XXIII OBM

Assign $x^{\prime }$ to a stone in the $i$th glass. Let's consider what happens to the sum of the number assigned to all stones with each movement.

Movement A replaces $x^i+x^{i+1}$ with $x^{i-1}$; movement B replaces $2x^i$ with $x^{i-1}+x^{i+2}$. So the difference in the sum is either $x^{i-1}(1-x-x^2)$ or $x^{i-1}(1+x^3-2x)=x^{i-1}(1-x-x^2)(1-x)$.

Choose $x$ so that $1-x-x^2=0$, say $x={\varphi }^{-1}=\frac{\sqrt{5}-1}{2}$. Then the sum $S$ of the numbers assigned to the stones always stays the same. There is a number $x^k$ such that $S<x^k$, so there is a limit to the leftmost stone, so it won't move after a while. Now consider the sum without this stone; the leftmost stone (that is, the second leftmost stone overall) won't move after a while and so on. So the configuration will remain constant at some time, that is, there won't be any two stones in the same glass nor two stones in two consecutive glasses.

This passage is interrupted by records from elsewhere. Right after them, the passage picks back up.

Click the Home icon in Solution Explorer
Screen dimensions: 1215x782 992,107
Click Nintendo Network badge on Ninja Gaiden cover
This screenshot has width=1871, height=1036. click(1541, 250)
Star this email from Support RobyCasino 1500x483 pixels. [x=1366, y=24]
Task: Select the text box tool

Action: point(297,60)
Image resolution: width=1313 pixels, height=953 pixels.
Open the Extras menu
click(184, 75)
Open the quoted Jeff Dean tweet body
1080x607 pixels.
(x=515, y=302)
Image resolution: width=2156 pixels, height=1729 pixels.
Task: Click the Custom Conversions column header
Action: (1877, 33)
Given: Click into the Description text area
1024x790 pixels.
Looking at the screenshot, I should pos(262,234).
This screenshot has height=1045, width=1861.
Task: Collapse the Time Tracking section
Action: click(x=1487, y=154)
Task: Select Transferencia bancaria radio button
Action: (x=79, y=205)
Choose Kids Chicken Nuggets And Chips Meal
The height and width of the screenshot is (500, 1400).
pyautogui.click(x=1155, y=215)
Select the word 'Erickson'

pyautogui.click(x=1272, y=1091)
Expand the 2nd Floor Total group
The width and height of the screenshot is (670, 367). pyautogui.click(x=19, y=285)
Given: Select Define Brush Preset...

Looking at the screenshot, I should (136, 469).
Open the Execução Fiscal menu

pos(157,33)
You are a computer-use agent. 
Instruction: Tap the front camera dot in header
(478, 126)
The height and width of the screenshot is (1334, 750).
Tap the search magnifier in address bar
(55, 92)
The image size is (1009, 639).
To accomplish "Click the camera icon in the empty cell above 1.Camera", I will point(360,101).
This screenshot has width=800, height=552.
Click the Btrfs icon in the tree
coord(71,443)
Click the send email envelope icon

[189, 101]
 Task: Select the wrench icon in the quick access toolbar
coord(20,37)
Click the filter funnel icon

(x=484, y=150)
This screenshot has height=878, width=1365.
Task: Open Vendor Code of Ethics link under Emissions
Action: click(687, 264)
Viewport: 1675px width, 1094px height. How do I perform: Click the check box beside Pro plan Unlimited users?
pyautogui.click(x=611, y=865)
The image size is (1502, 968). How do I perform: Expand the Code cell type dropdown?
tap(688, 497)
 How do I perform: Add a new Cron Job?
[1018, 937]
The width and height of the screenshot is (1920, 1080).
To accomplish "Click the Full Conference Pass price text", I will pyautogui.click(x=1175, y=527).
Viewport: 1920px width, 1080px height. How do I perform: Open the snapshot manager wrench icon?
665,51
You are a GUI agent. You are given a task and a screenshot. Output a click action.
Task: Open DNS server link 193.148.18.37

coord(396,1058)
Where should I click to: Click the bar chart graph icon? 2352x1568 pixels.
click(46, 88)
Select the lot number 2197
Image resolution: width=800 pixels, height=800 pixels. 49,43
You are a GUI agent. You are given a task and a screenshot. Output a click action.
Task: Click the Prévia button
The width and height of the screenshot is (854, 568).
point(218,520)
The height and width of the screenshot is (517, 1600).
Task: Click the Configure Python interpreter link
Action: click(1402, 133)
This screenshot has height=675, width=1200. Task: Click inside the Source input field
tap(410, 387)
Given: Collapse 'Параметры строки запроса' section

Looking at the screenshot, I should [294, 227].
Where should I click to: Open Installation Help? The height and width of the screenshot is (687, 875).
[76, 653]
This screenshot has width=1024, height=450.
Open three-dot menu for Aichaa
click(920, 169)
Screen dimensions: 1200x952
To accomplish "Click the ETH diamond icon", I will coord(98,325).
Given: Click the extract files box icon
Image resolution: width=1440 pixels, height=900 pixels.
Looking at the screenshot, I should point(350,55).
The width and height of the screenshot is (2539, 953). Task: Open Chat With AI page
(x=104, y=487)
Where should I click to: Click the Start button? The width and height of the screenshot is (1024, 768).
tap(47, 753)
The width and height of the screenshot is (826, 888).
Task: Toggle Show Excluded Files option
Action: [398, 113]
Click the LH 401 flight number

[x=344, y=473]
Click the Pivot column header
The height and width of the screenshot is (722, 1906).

Now notice that the representation of $S$ in base ${\varphi }^{-1}$ (all digits equal to one, no two consecutive ones) is unique: suppose on the contrary that there are two such representations and let $k$ be the first position from left to right in which those representations differ. This means that ${\varphi }^{-k}$ is equal to the sum of some numbers of the form ${\varphi }^{-m}$ for $m>k+1$. But ${\sum }_{m=k+2}^{\infty }{\varphi }^{-m}=\frac{{\varphi }^{-k-2}}{1-{\varphi }^{-1}}={\varphi }^{-k}$, so this isn't possible. So the final configuration is unique.